- Work item
Search the data for the word "Switch" and copy every line where it occurs.

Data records
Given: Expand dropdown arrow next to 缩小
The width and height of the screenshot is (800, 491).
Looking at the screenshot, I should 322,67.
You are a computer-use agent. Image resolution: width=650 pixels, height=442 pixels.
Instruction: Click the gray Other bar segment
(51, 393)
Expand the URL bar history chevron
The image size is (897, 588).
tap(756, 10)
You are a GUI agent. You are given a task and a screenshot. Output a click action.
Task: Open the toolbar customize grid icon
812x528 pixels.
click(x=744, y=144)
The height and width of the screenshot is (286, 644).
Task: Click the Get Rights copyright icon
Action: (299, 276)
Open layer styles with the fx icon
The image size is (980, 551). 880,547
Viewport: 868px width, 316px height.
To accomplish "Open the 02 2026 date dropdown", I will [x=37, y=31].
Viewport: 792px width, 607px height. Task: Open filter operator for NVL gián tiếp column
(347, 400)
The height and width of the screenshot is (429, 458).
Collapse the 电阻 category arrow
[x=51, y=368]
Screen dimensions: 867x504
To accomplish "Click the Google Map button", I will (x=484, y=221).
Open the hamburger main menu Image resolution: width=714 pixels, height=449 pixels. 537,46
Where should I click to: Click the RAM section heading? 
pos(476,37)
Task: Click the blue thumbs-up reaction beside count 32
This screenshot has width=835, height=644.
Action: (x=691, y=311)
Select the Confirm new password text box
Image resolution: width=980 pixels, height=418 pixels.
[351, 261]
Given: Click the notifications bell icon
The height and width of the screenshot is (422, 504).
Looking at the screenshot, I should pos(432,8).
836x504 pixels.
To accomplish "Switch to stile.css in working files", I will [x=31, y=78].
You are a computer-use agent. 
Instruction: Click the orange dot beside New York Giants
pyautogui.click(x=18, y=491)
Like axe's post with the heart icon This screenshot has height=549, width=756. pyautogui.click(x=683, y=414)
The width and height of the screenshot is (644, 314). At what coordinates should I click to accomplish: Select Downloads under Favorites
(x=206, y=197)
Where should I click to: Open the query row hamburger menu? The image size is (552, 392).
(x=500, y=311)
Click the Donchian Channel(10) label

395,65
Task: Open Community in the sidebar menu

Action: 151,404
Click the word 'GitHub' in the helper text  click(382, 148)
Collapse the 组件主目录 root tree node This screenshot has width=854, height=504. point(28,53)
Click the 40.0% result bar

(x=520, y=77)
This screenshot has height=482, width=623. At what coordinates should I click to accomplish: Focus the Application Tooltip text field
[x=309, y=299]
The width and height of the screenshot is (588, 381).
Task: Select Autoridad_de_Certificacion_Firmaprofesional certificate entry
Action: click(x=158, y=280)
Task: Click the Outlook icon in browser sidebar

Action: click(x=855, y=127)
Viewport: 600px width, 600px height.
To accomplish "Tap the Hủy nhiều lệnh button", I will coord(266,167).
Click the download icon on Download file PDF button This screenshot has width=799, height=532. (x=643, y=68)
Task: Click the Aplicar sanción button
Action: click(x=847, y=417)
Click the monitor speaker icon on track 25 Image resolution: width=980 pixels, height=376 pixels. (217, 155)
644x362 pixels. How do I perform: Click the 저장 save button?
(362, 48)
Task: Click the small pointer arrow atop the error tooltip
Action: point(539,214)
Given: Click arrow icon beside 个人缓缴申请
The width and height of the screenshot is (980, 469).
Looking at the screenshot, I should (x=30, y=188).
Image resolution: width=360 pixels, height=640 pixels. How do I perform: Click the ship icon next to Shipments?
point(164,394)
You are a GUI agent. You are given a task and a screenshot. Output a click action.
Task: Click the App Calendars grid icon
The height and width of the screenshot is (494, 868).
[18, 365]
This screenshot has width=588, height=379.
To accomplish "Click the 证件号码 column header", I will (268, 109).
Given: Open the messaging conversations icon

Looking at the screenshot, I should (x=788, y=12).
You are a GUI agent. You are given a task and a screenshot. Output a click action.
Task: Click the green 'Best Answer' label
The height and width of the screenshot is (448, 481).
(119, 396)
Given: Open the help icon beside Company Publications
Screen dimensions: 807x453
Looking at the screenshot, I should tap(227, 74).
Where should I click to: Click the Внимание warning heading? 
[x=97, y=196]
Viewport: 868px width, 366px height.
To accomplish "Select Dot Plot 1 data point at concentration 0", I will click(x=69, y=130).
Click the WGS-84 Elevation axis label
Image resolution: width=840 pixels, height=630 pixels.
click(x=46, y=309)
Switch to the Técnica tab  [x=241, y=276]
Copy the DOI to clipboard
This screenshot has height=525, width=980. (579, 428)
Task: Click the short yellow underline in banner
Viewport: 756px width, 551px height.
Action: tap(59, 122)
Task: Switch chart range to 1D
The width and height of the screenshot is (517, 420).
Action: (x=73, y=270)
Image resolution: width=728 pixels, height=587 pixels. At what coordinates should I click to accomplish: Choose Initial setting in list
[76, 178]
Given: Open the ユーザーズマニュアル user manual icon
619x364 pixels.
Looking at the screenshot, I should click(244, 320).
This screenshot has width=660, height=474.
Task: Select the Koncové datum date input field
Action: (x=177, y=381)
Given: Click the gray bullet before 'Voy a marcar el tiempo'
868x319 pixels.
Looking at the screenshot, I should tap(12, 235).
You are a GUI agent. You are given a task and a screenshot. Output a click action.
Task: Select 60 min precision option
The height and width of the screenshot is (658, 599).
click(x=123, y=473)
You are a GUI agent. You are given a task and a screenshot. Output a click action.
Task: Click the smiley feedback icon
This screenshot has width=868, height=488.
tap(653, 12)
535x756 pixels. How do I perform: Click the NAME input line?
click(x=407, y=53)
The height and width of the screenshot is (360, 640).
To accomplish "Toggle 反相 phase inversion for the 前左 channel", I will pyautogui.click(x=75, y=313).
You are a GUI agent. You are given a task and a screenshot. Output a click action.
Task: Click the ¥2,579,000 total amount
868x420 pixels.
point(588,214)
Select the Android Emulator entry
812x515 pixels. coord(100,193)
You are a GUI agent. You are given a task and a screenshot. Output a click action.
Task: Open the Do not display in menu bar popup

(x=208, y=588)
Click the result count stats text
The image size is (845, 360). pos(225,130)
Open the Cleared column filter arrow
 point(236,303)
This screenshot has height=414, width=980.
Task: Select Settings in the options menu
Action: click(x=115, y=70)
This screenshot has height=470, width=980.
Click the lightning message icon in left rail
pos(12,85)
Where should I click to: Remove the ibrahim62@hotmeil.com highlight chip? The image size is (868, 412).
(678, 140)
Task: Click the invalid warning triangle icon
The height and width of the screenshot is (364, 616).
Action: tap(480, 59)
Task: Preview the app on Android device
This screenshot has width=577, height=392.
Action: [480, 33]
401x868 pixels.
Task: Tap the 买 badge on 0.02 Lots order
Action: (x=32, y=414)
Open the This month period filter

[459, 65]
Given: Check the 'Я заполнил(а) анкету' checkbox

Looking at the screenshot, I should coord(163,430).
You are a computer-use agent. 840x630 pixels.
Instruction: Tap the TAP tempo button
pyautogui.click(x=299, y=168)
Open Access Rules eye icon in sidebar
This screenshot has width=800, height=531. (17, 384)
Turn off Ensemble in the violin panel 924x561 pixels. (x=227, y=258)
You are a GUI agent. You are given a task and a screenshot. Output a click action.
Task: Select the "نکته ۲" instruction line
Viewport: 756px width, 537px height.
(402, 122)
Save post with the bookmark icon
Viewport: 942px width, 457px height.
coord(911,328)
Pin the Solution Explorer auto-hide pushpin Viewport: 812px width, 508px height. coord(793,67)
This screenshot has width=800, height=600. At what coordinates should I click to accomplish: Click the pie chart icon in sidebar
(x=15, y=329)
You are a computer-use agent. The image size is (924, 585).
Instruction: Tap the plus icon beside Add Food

- Exercise output
To accomplish "Switch to stile.css in working files", I will [x=31, y=78].
Switch to the Técnica tab  [x=241, y=276]
Task: Switch chart range to 1D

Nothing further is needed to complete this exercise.